DB Poli from Roanoke College and her students Travis Lupmkin and Sarah Petrosky have been closely examining our Carboniferous plant fossils from the Boxley quarry in Beckley, West Virginia, in order to make identifications and to look for any unusual features.
The small fragment shown above (note the 5 mm scale bar) includes three pinnae (“leaflets”) from a fern frond. The one in the middle is a typical shape for a complete pinna, but the ones on each side show irregularities in their shapes. Could these be insect trace fossils, evidence of a Carboniferous insect eating ferns?

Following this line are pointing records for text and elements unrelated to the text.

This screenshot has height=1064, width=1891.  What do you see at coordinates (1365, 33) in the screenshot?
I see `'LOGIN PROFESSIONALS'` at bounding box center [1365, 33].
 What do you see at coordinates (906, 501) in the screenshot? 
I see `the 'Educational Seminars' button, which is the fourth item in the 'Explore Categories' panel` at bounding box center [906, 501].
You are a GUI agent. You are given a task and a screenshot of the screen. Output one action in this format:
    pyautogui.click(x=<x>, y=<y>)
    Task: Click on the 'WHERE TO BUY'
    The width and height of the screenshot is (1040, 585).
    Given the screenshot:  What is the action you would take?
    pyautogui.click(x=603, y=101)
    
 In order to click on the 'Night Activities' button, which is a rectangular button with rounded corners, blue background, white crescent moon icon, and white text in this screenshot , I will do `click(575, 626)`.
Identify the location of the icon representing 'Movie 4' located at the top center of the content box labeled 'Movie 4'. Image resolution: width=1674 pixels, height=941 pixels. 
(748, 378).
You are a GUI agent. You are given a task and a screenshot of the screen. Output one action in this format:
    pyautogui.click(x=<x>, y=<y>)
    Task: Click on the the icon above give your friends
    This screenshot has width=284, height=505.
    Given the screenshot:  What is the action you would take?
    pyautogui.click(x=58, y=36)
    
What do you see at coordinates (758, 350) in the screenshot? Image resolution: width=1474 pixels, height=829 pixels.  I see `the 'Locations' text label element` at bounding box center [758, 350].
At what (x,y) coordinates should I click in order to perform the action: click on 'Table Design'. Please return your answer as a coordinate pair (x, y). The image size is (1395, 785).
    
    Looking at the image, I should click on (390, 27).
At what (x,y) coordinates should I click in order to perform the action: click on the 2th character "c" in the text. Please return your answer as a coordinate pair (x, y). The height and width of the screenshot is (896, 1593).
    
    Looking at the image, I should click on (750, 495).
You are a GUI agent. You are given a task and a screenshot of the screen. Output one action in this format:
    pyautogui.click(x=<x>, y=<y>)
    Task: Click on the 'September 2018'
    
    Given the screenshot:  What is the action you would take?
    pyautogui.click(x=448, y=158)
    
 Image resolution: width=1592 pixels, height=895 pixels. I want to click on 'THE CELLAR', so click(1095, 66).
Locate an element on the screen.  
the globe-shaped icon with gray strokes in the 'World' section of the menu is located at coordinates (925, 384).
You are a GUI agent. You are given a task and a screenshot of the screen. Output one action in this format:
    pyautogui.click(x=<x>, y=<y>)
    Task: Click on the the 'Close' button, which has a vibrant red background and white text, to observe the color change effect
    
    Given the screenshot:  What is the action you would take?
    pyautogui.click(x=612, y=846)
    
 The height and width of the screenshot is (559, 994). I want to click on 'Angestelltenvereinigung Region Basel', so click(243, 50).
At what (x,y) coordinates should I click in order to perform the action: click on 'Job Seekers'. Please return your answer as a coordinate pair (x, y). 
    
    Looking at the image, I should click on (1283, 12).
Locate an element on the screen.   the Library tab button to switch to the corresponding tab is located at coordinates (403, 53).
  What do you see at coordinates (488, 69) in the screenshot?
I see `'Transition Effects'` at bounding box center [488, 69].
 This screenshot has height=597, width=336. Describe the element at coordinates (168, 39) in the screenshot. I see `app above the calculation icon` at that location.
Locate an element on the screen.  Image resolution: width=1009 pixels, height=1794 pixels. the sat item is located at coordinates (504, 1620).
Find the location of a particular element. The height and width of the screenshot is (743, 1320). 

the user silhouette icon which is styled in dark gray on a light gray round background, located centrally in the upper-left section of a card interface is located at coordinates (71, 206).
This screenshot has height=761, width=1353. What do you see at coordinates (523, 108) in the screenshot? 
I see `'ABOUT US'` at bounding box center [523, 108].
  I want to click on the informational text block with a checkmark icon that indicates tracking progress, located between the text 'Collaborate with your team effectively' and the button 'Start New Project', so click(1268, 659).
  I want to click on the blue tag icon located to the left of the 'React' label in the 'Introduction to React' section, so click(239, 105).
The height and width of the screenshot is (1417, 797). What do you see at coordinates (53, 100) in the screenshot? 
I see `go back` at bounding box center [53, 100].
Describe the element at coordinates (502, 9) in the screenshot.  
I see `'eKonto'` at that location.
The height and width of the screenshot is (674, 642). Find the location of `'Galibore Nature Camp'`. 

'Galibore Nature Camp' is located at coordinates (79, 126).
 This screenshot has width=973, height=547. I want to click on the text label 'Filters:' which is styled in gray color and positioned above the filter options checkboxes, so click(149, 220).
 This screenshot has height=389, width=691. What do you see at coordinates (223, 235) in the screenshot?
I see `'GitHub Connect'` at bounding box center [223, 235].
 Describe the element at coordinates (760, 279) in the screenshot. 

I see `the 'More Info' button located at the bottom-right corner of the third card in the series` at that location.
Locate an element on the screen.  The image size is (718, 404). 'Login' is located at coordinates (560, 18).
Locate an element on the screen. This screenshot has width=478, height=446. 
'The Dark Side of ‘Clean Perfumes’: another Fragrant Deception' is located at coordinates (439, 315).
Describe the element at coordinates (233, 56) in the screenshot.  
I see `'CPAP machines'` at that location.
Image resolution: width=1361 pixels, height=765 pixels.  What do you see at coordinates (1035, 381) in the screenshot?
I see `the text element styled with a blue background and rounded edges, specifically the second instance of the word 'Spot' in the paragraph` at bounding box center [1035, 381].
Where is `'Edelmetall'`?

Here’s a closeup of the left pinna:
There’s a peculiar pattern associated with the missing parts of the pinna. If you look at the sediment underlying the plant, everywhere the pinna is missing, the sediment is a different color and grain size. I think this is not a trace fossil; instead, I believe the fossil plant broke at those points and exposed a slightly deeper layer of sediment.
How about the other pinna? Here’s a closeup:
The image is oriented so that the missing part is at the top, left of center. In this case there’s no change in the sediment where the plant’s missing. There’s not enough detail preserved here for me to say for sure, but I think there’s a fair chance that this is a trace formed by an insect or some other animal that was eating the fern fronds.